Integrating various variables into a whole is helpful when envisioning the whole picture, and Land System Models are providing some good tool to this end. However, such an approach is time costly when simulating by combining several models. This is especially true when each separate model’s code is unfamiliar to us. I found hope when I recently came across CMIP6 – a most convenient way to combine many models in generating various simulations.

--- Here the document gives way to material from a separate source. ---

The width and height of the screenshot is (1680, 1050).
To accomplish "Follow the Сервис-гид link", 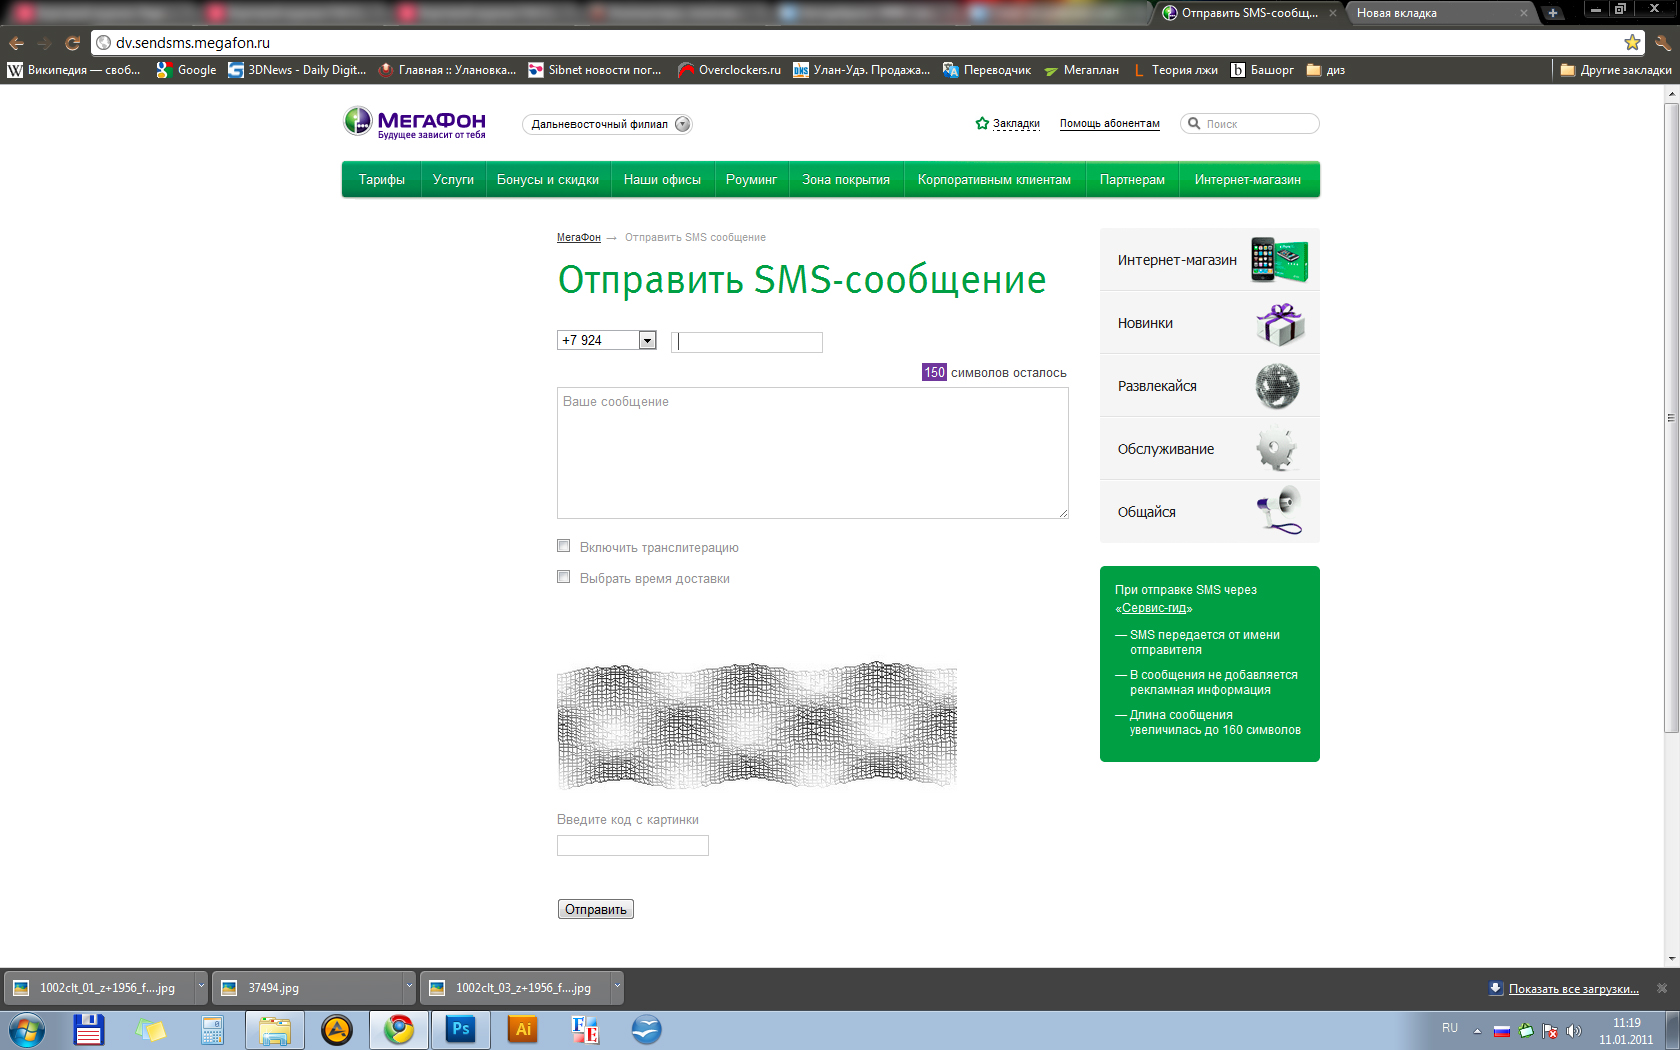I will (x=1155, y=608).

So what’s CMIP6 you may ask? It stands for, Coupled Model Inter-comparison Project started in 1995 under the auspices of the World Climate Research Programme (WCRP), and is now in its sixth phase, hence CMIP6. It coordinates independent model inter-comparison activities and their experiments, adopting a common infrastructure for collecting, organizing, and distributing output from models performing common sets of experiments. I recommend a paper which briefly introduces the structure of CMIP6 data (see http://www.climatechange.cn/article/2019/1673-1719/1673-1719-15-5-445.shtml). In short, CMIP6 provides results from different variable, including land, ocean and atmosphere ecosystems conducted under different experimental conditions (such as double carbon dioxide levels), sourced from different models. This means getting used to CMIP6 not only familiarizes us with the mechanisms of model development, but also inspires us to generate new ideas from long-term simulations.

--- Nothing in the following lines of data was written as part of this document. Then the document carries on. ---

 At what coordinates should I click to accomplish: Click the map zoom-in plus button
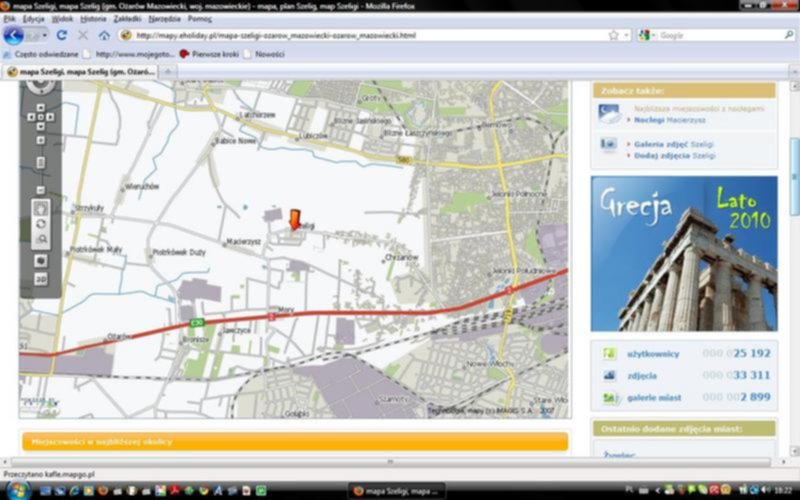[41, 139]
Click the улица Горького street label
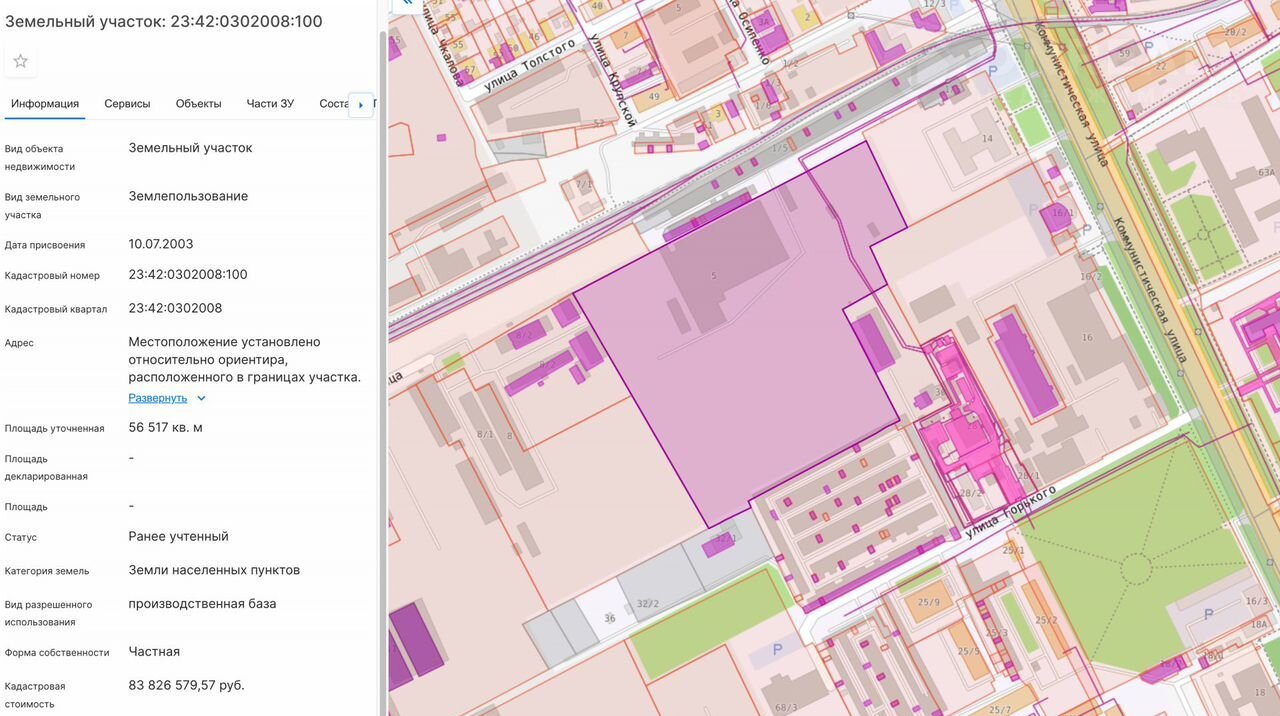 1010,511
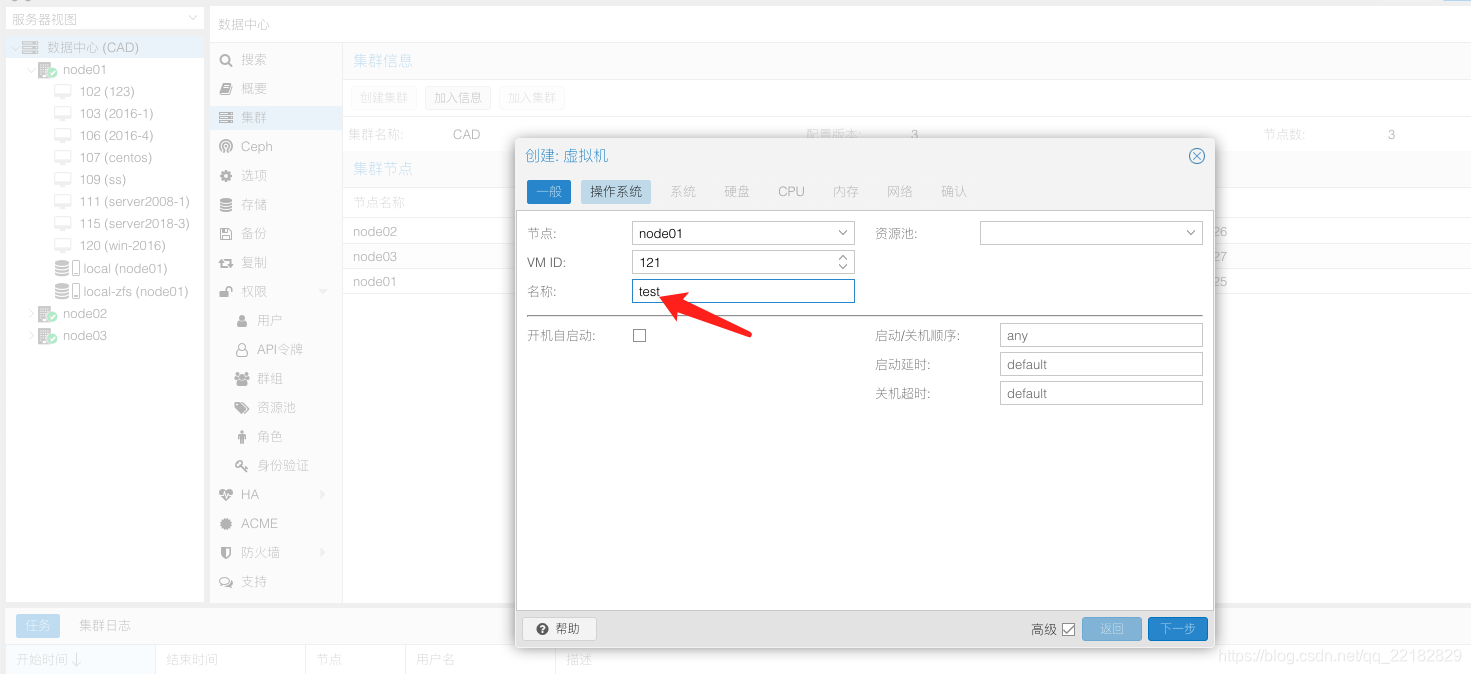Click the Next step button
The image size is (1471, 674).
[1178, 629]
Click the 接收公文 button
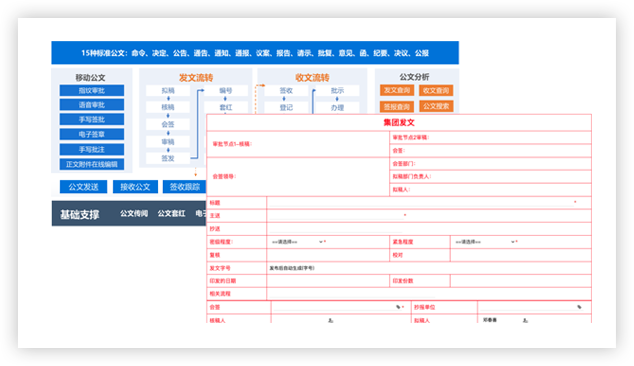This screenshot has width=634, height=366. click(x=135, y=187)
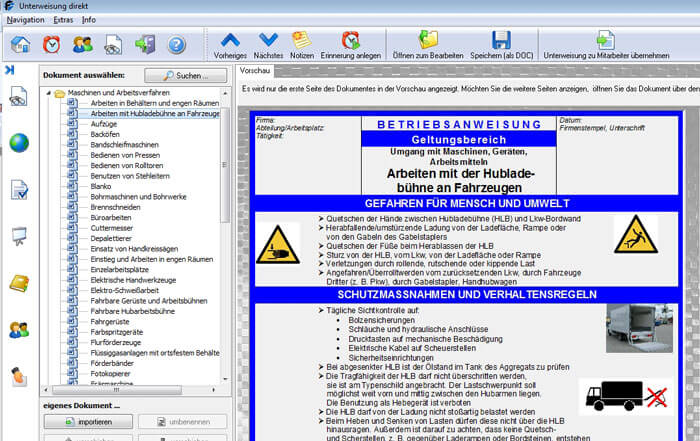The height and width of the screenshot is (441, 700).
Task: Open the Extras menu
Action: pos(63,20)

And how to use CMIP6? The official website ( https://esgf-node.llnl.gov/projects/cmip6/ ) provides basic answers in the Guidance for Data Users (https://pcmdi.llnl.gov/CMIP6/Guide/dataUsers.html). The easiest way to download data is an HTTP DOWNLOAD, where all data is formatee in NCDF. We may get somewhat lost when looking at large amount of tips, instead I suggest to pay attention to three important key words: Source ID (which is the model name, check details here, https://docs.google.com/spreadsheets/d/13DHeTEH_8G08vxTMX1Fs-WbAA6SamBjDdh0fextdcGE/edit#gid=165882553 ), experiment ID (which shows control conditions, check details here, https://docs.google.com/spreadsheets/d/1SktYsKYhRxQFjUsGYbKxu6G4egpQePbQ1Y5bgERRg3M/edit#gid=1894225558), and variables ( containing all output variables found in CMIP6).

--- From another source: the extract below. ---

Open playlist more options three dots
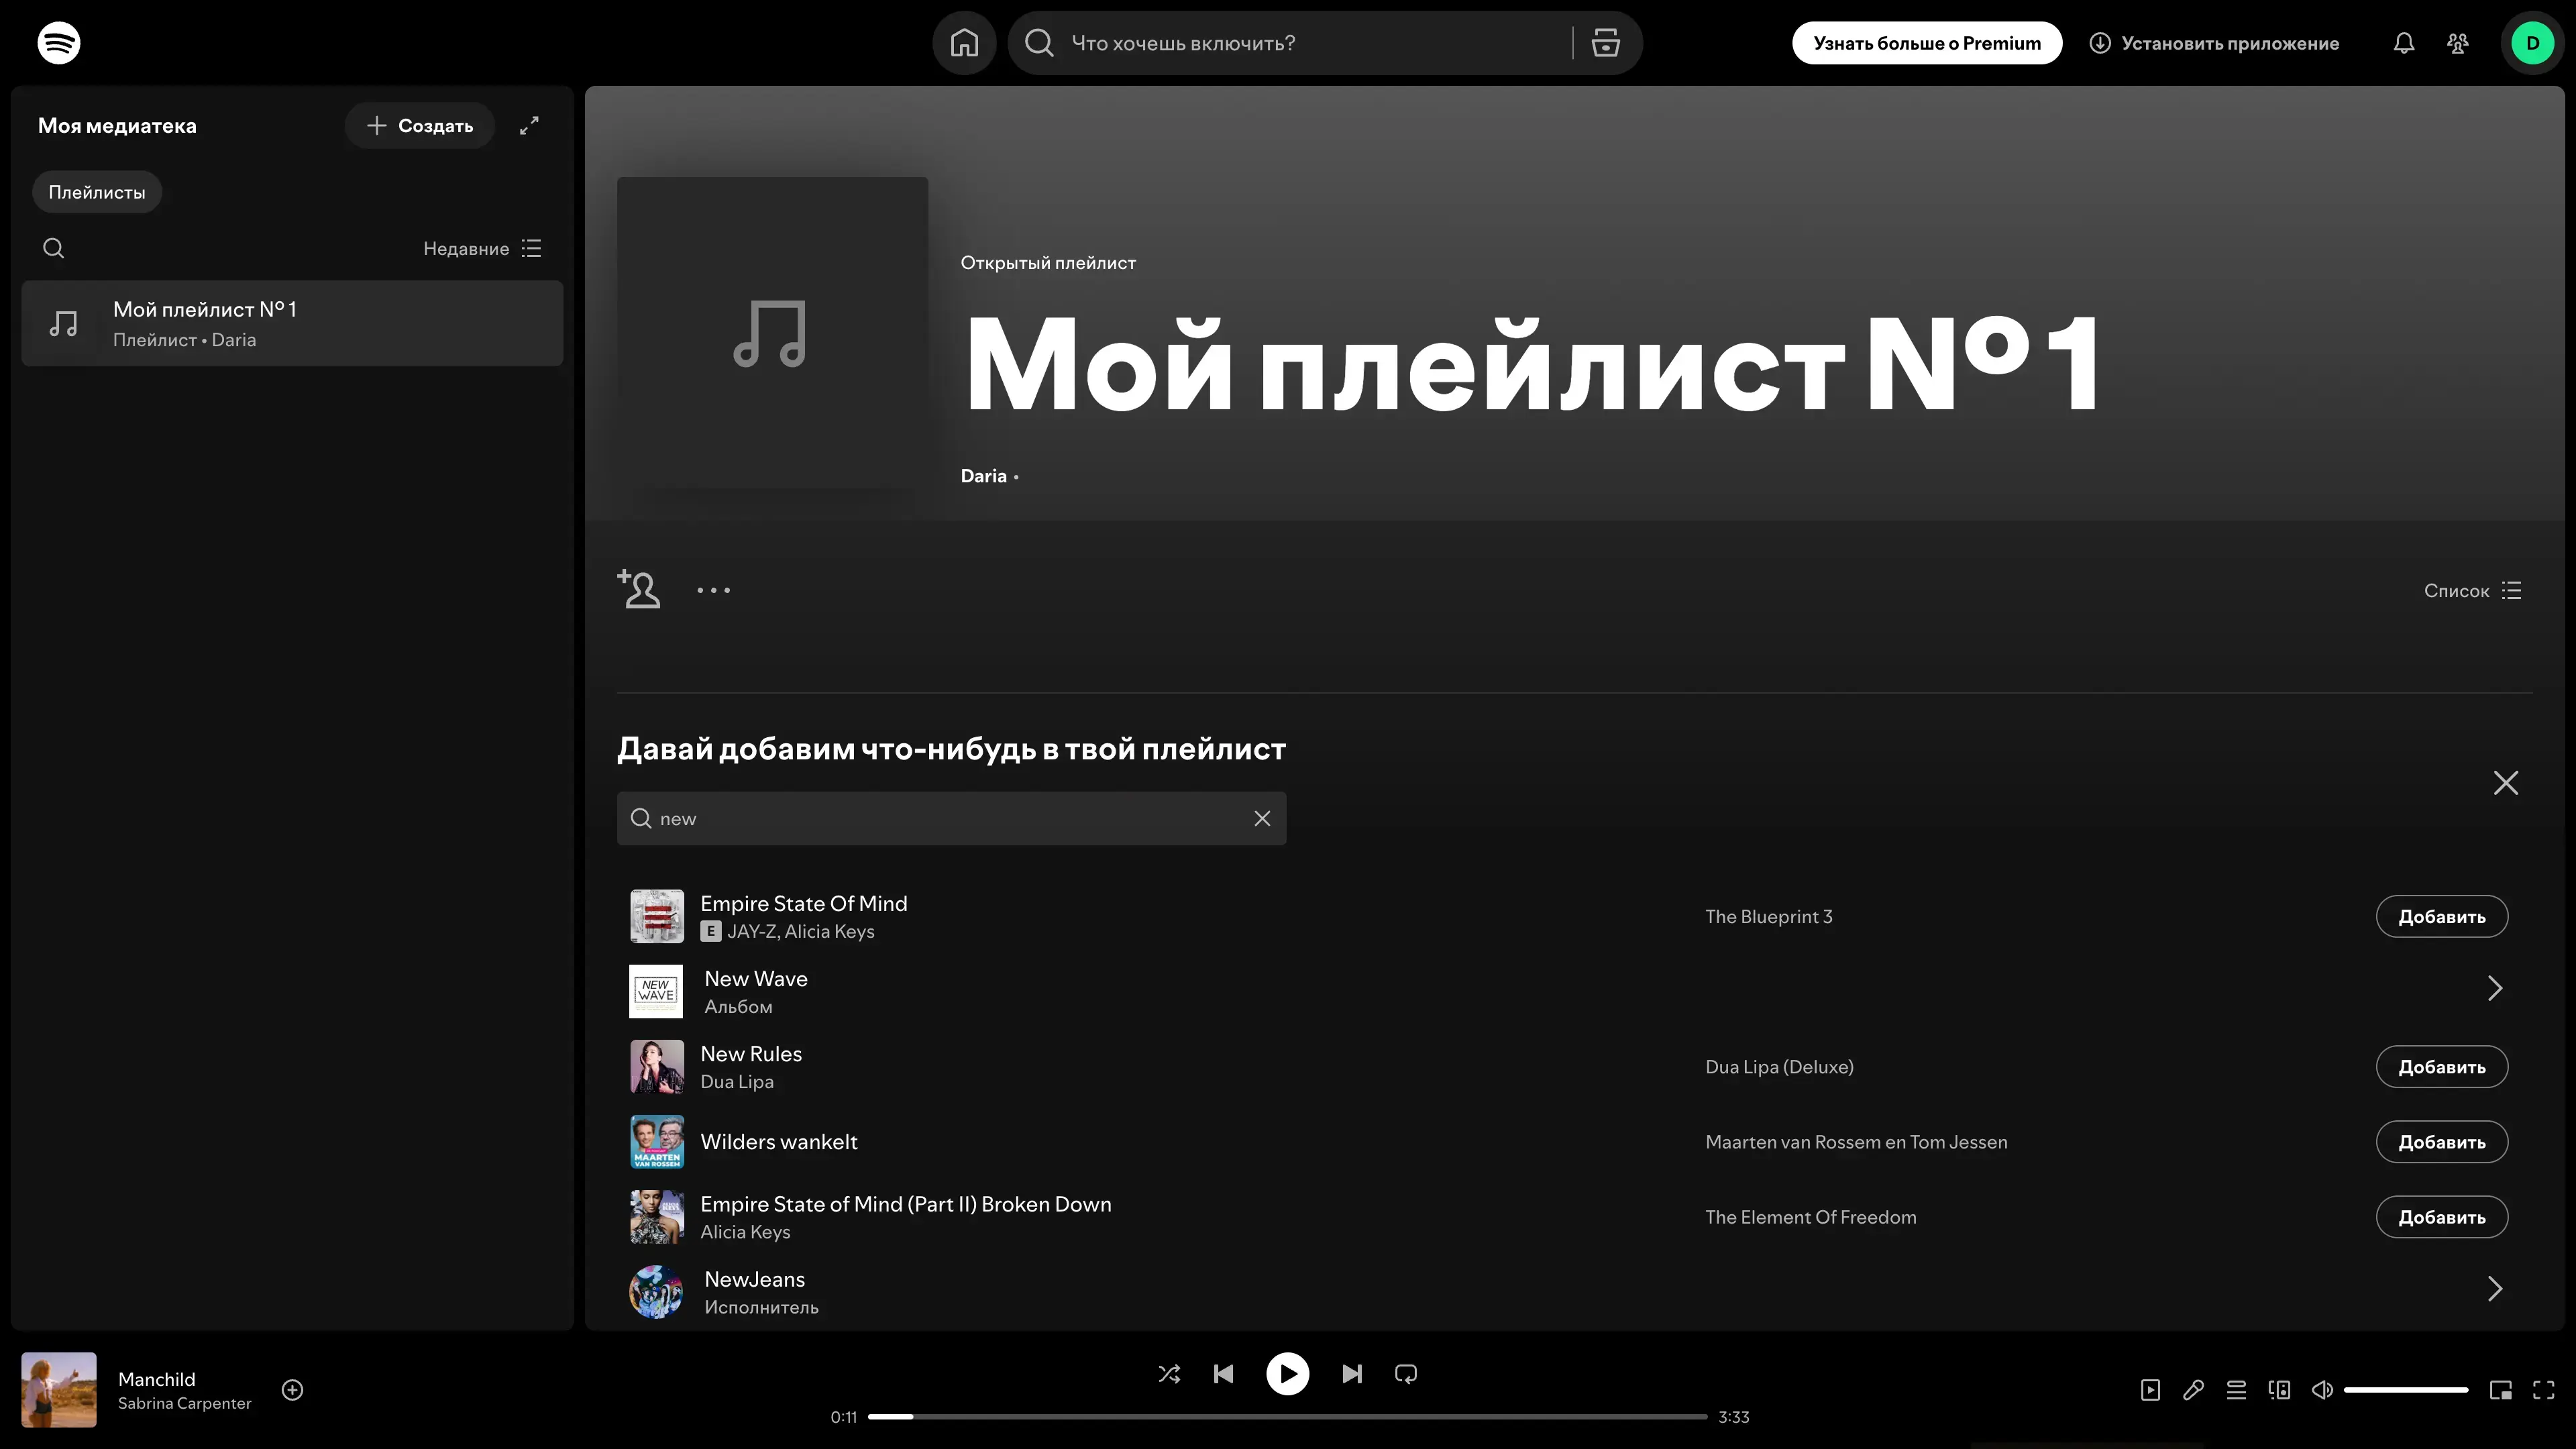 (713, 590)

CMIP6 allows you to choose different scenarios or experiments, as well as different models. As a result, we can have a rough picture of the variables’ trend from historical to future as shown in Figure 1. One last tip for downloading missing data: If you find the link has expired or shows a connection error, it may help to check the box “Show All Replicas”.
References:
Jansen J, Woolway RI, Kraemer BM, Albergel C, Bastviken D, Weyhenmeyer GA, Marcé R, Sharma S, Sobek S, Tranvik LJ, Perroud M, Golub M, Moore TN, Råman Vinnå L, La Fuente S, Grant L, Pierson DC, Thiery W, Jennings E. Global increase in methane production under future warming of lake bottom waters. Glob Chang Biol. 2022 Sep;28(18):5427-5440. doi: 10.1111/gcb.16298. Epub 2022 Jun 24. PMID: 35694903; PMCID: PMC9546102.